骨子裏的味兒能洗掉嗎?我喜歡這個味兒——對,牧場的味兒。
1997年底,我從帕米爾高原來到北京,有位朋友和我見麵不久,就不自在起來,過了一會兒,她終於忍不住了,問我:“你說說看,你是不是在新疆開牧場呀?”
我一聽,覺得這個問題問得十分突兀,一時不知該怎麽回答,愣了半天,才木訥地問她:“你怎麽問了這樣一個問題?”
她猶豫了半天,說:“你身上有股怪怪的味兒——牧場的味兒。”
我撲哧一聲笑了。“你說羊膻味兒不就得了嗎,還牧場的味兒!”
她認真地說:“不隻是羊膻味兒,的確是由羊膻味、馬汗味、幹牛糞氣息、生奶子味混合成的牧場味兒。你是不是也是‘韋槃毳幕,以禦風雨。膻肉酪漿,以充饑渴’呀?”
聽她這麽說,我就半開玩笑地回答道:“我飄然曠野。”
然而她卻十分認真,又一次問我:“你一定要告訴我,那是不是牧場的味兒?”
我說:“我沒有聞出來。”
“誰能聞見自己身上的味兒呢。”
我說:“那麽,它就是從我骨子裏飄出來的。”
看來,她並不喜歡這個味兒。她說:“你洗個澡吧,把衣服都換掉。”
我笑了笑,認真地對她說:“骨子裏的味兒能洗掉嗎?我喜歡這個味兒——對,牧場的味兒。既然你不習慣這個味兒,那我就走了。”
她十分委屈地挽留我,說:“我的確不習慣那味兒,我習慣你原來的味兒。
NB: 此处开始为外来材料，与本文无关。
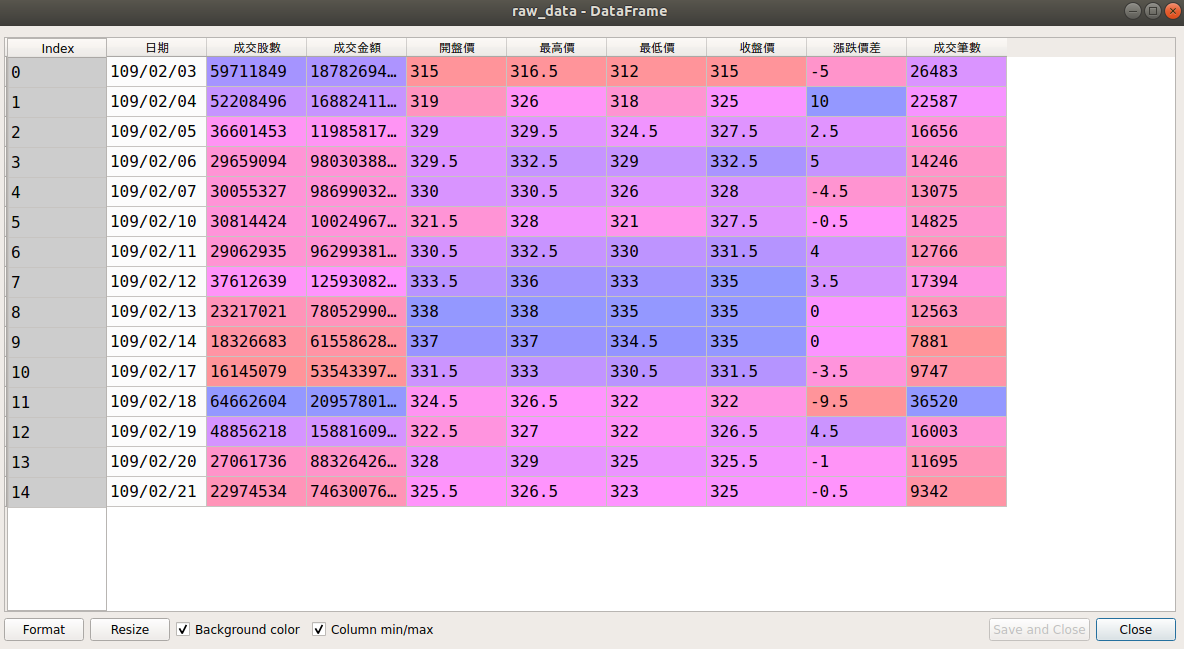Select cell with value 64662604
The width and height of the screenshot is (1184, 649).
pyautogui.click(x=257, y=402)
”
我想說,我身上從沒有過那種“原來”的味道,我是野蠻人。我以前是農民,身上隻有鄉土的味兒,那味兒是由汗臭味、泥土味、人糞和牛糞、豬糞、柴火灰混合成的肥料味組成的;之後是大兵味,那是由汗臭味——野蠻人最明顯的標記、槍油味、硝煙味、金屬味以及由“我×”之類的粗話組成的;然後就是帕米爾高原的牧場味兒了。